Optimal tracking performance of MISO systems in the presence of temporally correlated multiplicative uncertainty

Abstract

This paper investigates the optimal tracking performance of a discrete-time linear time-invariant (LTI) multi-input and single-output (MISO) plant responding to a step reference signal, in the presence of temporally correlated multiplicative uncertainty. By temporally correlated, we mean the uncertainty has a practical structure of finite impulse response (FIR) and certain dynamical first and second moments, which includes multiplicative white noises and significant network-induced uncertainties. A two-degree-of-freedom (2DOF) controller is adopted and the tracking performance is measured by the expected energy of the tracking error.
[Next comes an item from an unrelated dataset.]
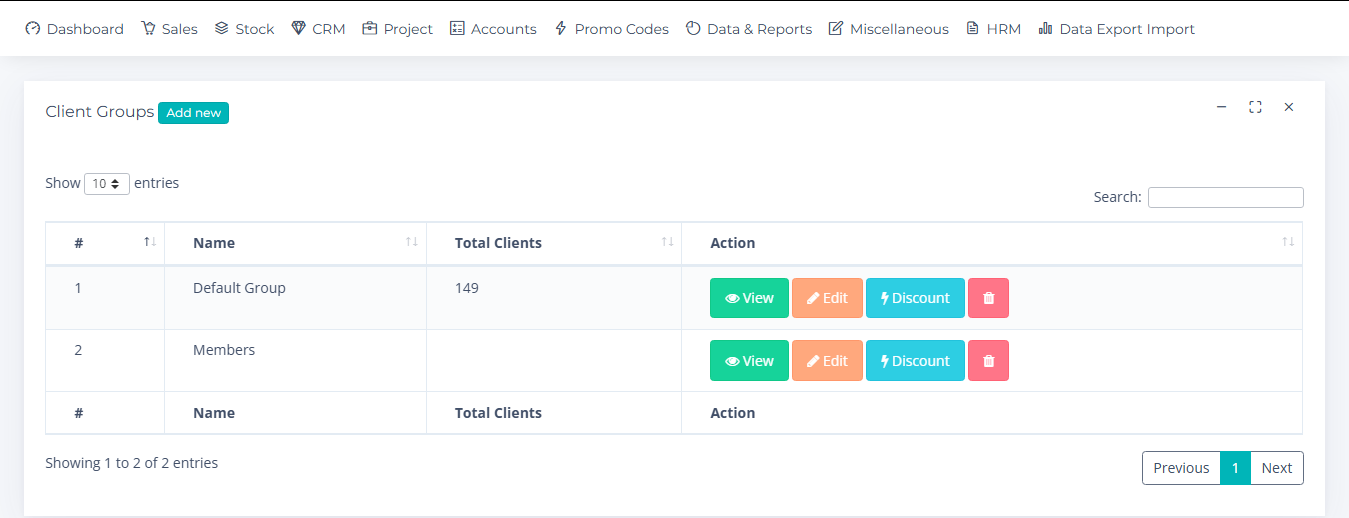This screenshot has width=1349, height=518.
Task: Click the Data Export Import chart icon
Action: click(1045, 29)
By a projection lemma, the criterion of achievability of asymptotic tracking is proposed in an innovative form, which explicitly characterizes how the plant properties (i.e., the potentially repeated unstable output poles, nonminimum phase output zeros, and relative degree) and the uncertainty property (captured by a rational function) may affect the performance limitation. It turns out that, when the achievability condition holds, the minimal achievable tracking performance of the closed-loop system with the uncertainty is proportional to the tracking performance limit of the system without uncertainty, made worse by a quantity related to the inverse of the largest stability margin of the closed-loop system against the uncertainty. In addition, some well-known criteria are reproduced by applying the result to the systems with random packet dropout or multiplicative white uncertainty. Several simulations are also conducted to validate the results.